## What you are asked to do
Starting at the line that contains "Image resolution: width=813", copy every line to the end of the material below exactly, and omit the pictures.
== == ==
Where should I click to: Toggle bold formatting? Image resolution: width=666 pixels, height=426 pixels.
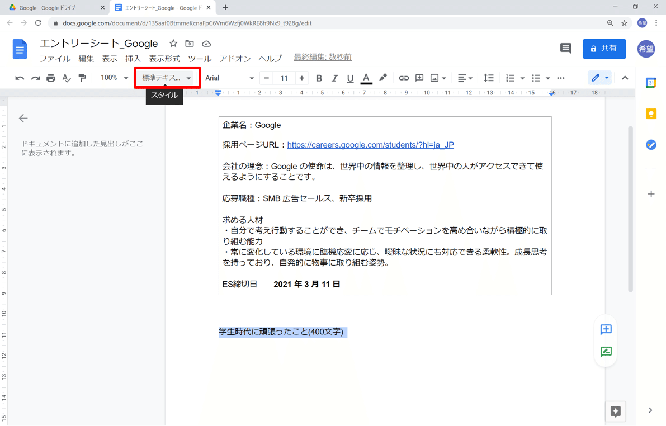coord(319,78)
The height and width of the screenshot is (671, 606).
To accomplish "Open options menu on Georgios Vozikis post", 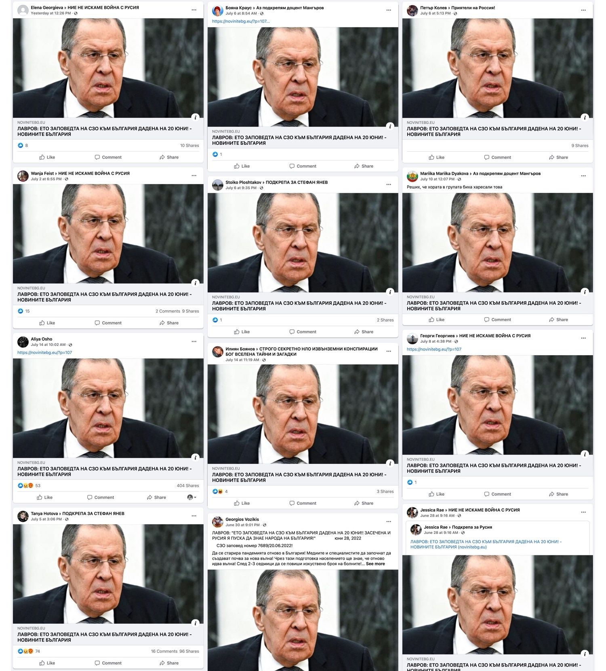I will 389,521.
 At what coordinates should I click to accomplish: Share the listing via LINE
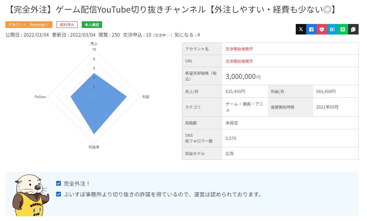(342, 29)
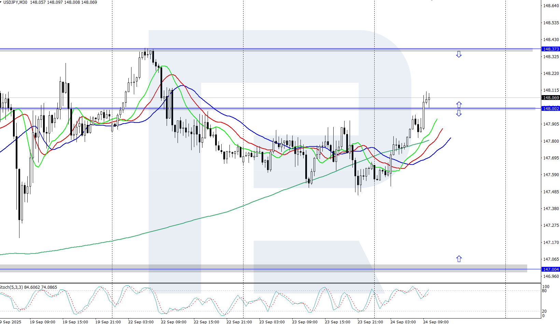
Task: Select the 147.004 support price label
Action: click(550, 270)
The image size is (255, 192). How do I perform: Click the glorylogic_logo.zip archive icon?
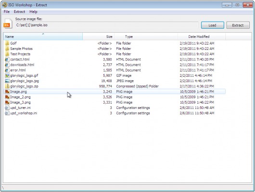point(7,86)
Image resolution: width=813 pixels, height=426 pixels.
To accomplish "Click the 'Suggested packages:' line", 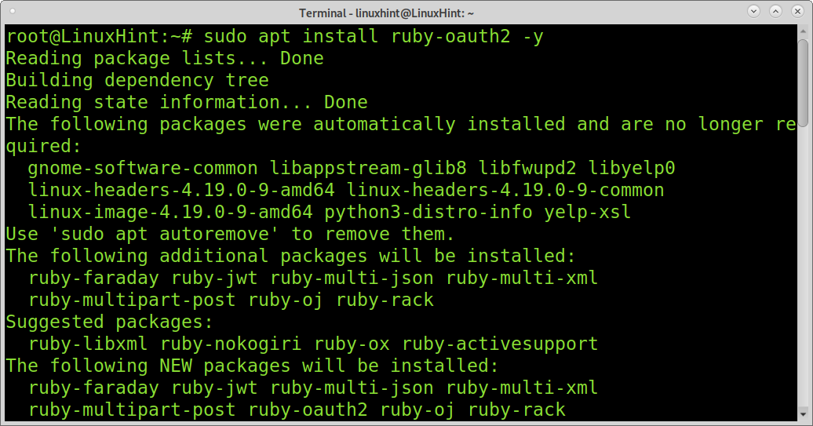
== == ==
## Written solution
Image resolution: width=813 pixels, height=426 pixels.
To accomplish "Click the 'Suggested packages:' line", 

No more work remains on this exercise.